高嶺の寺子さんは、銀髪の先輩に溺れることにした

 会話の全てを無視して歩き出した時、輪の中心にいた先輩が道を塞いできた。

 ピアスを着けた銀髪の人。

「…何ですか?」

 この見た目のせいで、変な異姓から絡まれ慣れてはいるが…、それでも少し怖い。

「あのさ、これあんたの?」

「…違います」

「あっそ。

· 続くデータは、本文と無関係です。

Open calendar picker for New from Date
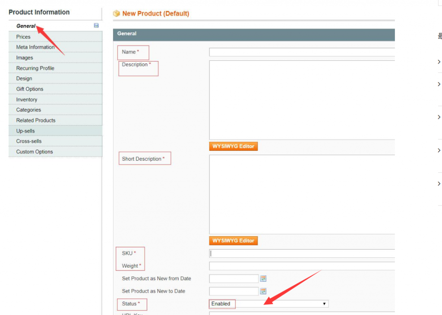Viewport: 442px width, 315px height. tap(263, 279)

引き留めて悪かったな」 

「いえ、失礼します」

 そう答えて、自分は学校を後にする。

 しかし、冷静な態度とは裏腹に、背中は冷や汗が伝っていた。

 何故あの人が、密かに書きためていた私の小説を持っているのだ。

 咄嗟に否定したけれど、もし後々作者が私だとバレたら…。
 
「そんなの無理だっ!」

「何が?」

 突然後ろから声が聞こえて、肩を跳ね上げる。

「これ、やっぱりあんたのでしょ」

「さっきの先輩…! 違うと言ったはずです」

 まさか、帰宅ルートが同じたったとは…。

 どうやら今日は厄日のようだ。

「無理言うなよ。ノートの裏に小さく名前が書いてあるんだからさ、寺門莉子ちゃん?」

 父の教えで、持ち物全てに名前を書くことが私の体に染み付いている。

 それがまさか、こんなところで自分の首を絞めるとは…。